**Stated exercise**
Rewrite the lines from the line with "Go back using the Back button" up to and including the line with "coord(488,470)", replacing "Viewport" with "Screen size" and keeping everything else unchanged. Leave the pictures out of your answer.

**The data**
━━━━━━━━━━━━━━━━

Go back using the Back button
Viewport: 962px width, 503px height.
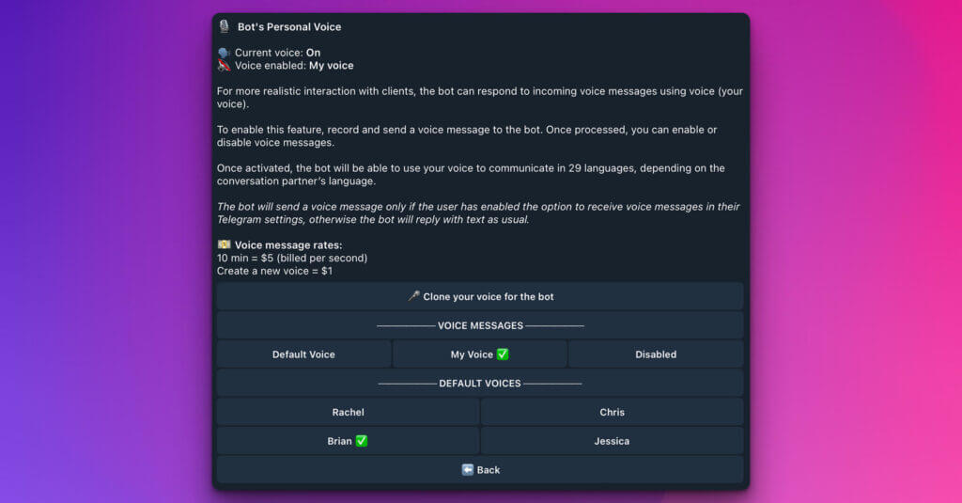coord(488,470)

━━━━━━━━━━━━━━━━

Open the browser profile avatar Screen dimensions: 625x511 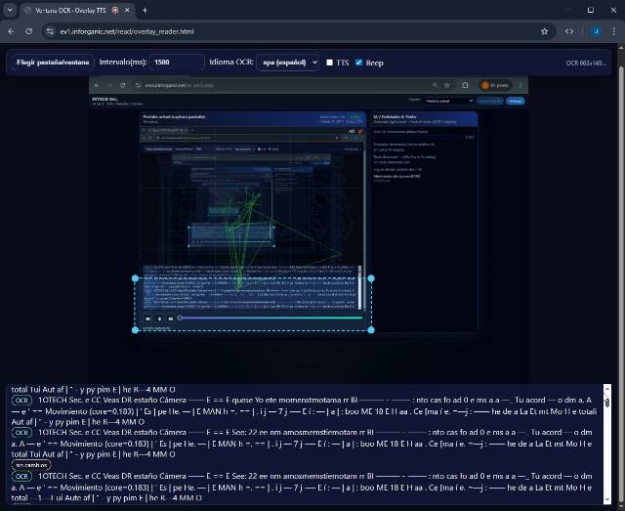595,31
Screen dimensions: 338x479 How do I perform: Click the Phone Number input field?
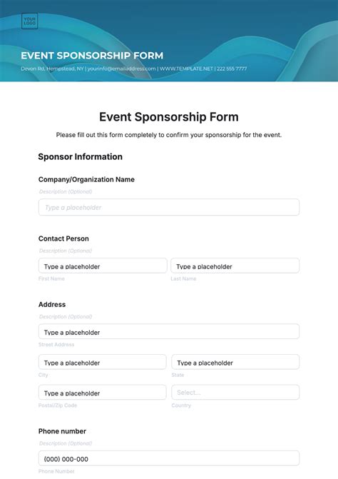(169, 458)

━━━━━━━━━━━━━━━━

**Exercise solution**
Go back using the Back button
Screen size: 962px width, 503px height.
coord(488,470)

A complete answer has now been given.